If it were easier to connect with doctors regularly, many of the hesitant might change their minds, she said.
“They are left to themselves and what someone may have told them that may not be reliable information,” Ms. Turner-Ford said. “If you don’t have that existing relationship with a practitioner, someone in that instance may have known who to call just to have a simple conversation.”
Jennifer Yturriondobeitia, the chief executive of Cornerstone Whole Healthcare Organization, a nonprofit in Boise, Idaho, focused on improving rural health care, said the $350,000 it received will go toward telehealth for mental and substance abuse disorders. Idaho lacks treatment for these conditions, especially in rural areas, she said.
Ms. Yturriondobeitia said her group had used telehealth in Idaho since 2015. Back then, patients drove to doctors’ offices to connect with distant specialized providers. Now the focus is on connecting patients with those providers from their own homes.

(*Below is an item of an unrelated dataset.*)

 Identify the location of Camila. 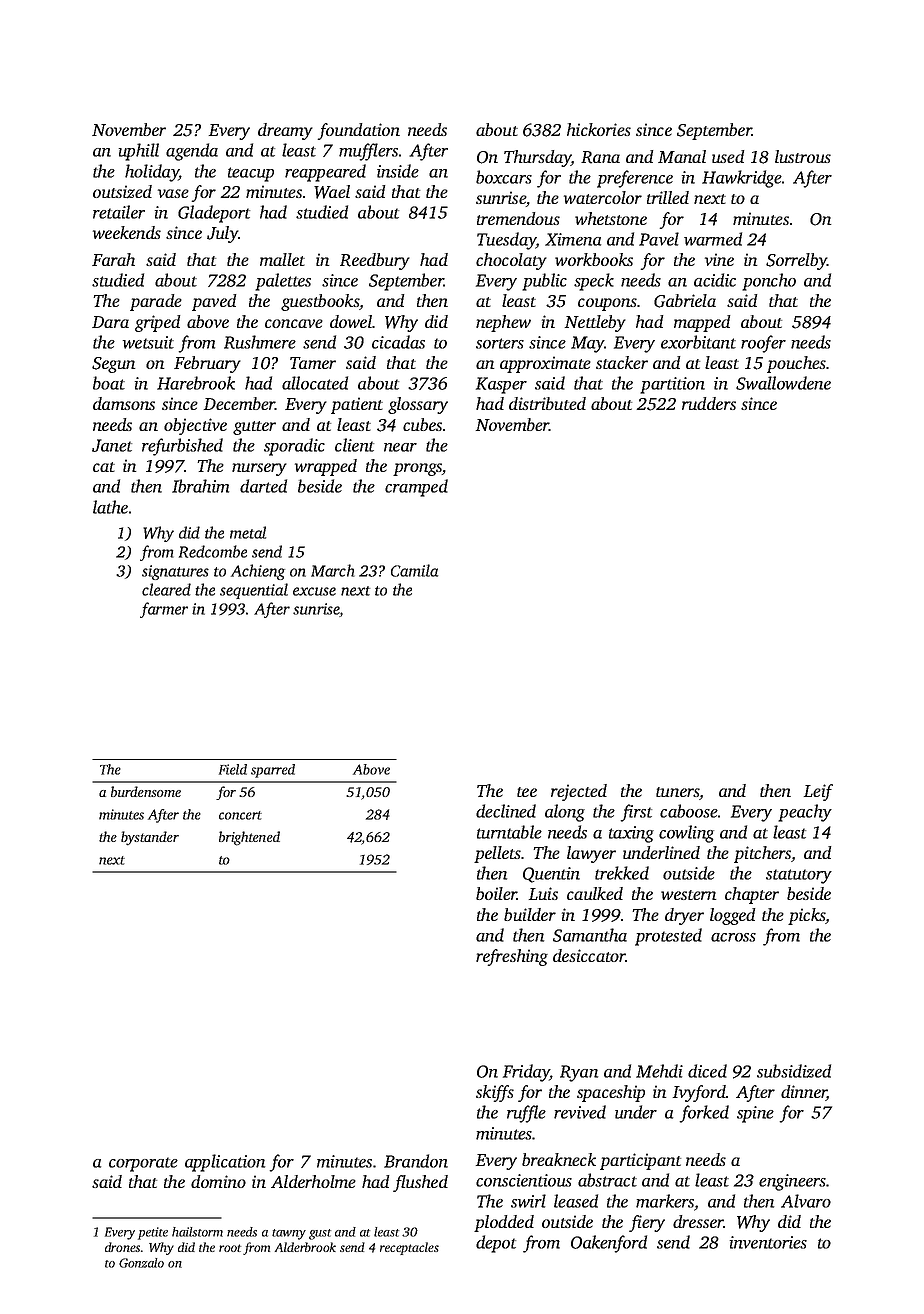
(414, 570).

In Oregon, the funding will help residents primarily in the Columbia River Gorge region. Five of the six counties that will benefit are in the vast rural area where mountain ranges form the boundary between Oregon and Washington. Poverty levels are high, and for some, a visit to the doctor can be an hour’s drive away. Nearly a third of the population is Hispanic.
“They don’t have enough primary care doctors, they don’t have enough mental health professionals, they don’t have enough anybody there,” said Dr. Nancy Elder, the director of the Oregon Rural Practice-Based Research Network, which received $475,000.
Chronic diabetes is also pervasive in the region. Dr. Elder said one way she believed the quality of care could be improved was by increasing the skills of the doctors and nurses already based there.